Privatiser ERT est surtout un moyen de poursuivre un peu plus la grande braderie en cours actuellement en Grèce. Sur plusieurs plans. Les archives radio et télévisuelles devraient être privatisées. Cette richesse, témoin de l’histoire et de la mémoire du pays, est difficilement estimable. Le patrimoine immobilier, ensuite. Selon le budget 2011 que l’Humanité s’est procuré, il est valorisé à un peu plus de 182,8 millions d’euros pour les terrains et 55,8 millions d’euros pour les bâtiments. Ce patrimoine est désormais dans les mains de Taiped, l’agence qui gère la privatisation des biens publics grecs. Une manne financière infime au regard du coût de cette crise que paye la population grecque, mais importante pour un gouvernement qui doit fournir des gages à la troïka. Privatiser ERT est surtout un moyen de poursuivre un peu plus la grande braderie en cours actuellement en Grèce.

La logique du «  gaspillage  » tombe donc elle aussi peu à peu. Il s’agit bien plus de servir des intérêts bien sentis. Jusqu’alors, ERT passait par OTE, la compagnie des télécommunications, pour la diffusion. Or, la Grèce est en train de passer au numérique. Si l’attribution des fréquences reste une compétence exclusive de l’État, «  un appel d’offres est lancé pour désigner ceux qui pourront louer les fréquences numériques  », explique Nikos Michalitzis, directeur général des services techniques d’ERT jusqu’en septembre 2012. ERT dispose actuellement de huit fréquences. «  L’enjeu politique est de savoir celui qui aura les bouquets  », poursuit le directeur général. Or, l’appel d’offres est rédigé de telle sorte que seul Digea puisse être choisi, selon différentes sources. Digea, c’est un consortium de six chaînes privées grecques, dans les mains de magnats de la finance, armateurs, entrepreneurs de travaux publics (Mega appartient à Bobolas, Antenna et Macedonia TV à Kyriakou, Sky à Alafouzos, Star à Vardinoyannis, Alfa à Kondominas). Dans une quasi-unanimité, les Grecs l’affirment de surcroît : ces chaînes privées sont très proches de ND, le parti au pouvoir, qui applique sans coup férir la politique négociée avec la troïka. Le problème se corse au regard de l’avenir. Le nombre de salariés qui devraient être recrutés pour faire fonctionner la prochaine chaîne ne permettra pas que le signal de la future nouvelle ERT (Nerit) soit transmis par ERT. Ainsi ERT est en train d’être jeté dans les mains de Digea. Les six chaînes privées, qui contrôlent actuellement le contenu audiovisuel du pays puisque ERT est fermé, contrôleront à l’ouverture de Nerit la majorité du contenu et sa distribution.
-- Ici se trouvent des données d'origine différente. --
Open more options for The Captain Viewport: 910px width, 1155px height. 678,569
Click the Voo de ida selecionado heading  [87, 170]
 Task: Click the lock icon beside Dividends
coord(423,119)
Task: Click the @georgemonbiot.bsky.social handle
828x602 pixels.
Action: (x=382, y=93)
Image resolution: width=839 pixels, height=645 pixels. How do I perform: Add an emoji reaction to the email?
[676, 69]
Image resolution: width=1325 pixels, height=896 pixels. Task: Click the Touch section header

Ce qui enfreint les règles de l’Union européenne selon lesquelles le fournisseur de contenu ne peut être le même que le diffuseur. « Après la fermeture d’ERT, les médias privés deviennent dominants dans toute la Grèce. »
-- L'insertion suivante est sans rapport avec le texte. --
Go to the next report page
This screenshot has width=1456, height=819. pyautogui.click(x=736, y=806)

Cette question touche d’autant plus à la démocratie qu’un monopole se constitue qui aura entre ses mains tout ce qui est diffusé en Grèce  », souligne Panayotis Kalfayannis, le responsable syndical d’ERT. Tel est bien l’enjeu essentiel : la mainmise du privé sur l’information et, au final, le contrôle de l’information. Un contrôle d’autant plus facile qu’ERT n’existe plus et que 902, la chaîne du KKE (PC grec) rencontre d’énormes difficultés financières et risque d’être fermée. Demain, une information pluraliste sera-t-elle diffusée en Grèce ? L’information se confondra-t-elle avec la propagande ?

Tout, en tout cas, est mis en œuvre pour formater l’opinion publique. Le réalisateur Marco Gastine a mis en ligne l’extrait glaçant d’un documentaire, qu’il a intitulé Prophecy for ERT, montrant un candidat du parti néonazi Aube dorée, Yorgos Germenis, lors de la campagne électorale législative de mai 2012. Dans un discours, il prédit que s’il est victorieux, son parti va éteindre les émetteurs de la télévision publique ERT (vidéo à voir ici). Aube dorée en rêvait, Samaras l’a fait. Chaque jour, la Grèce perd un peu de sa démocratie.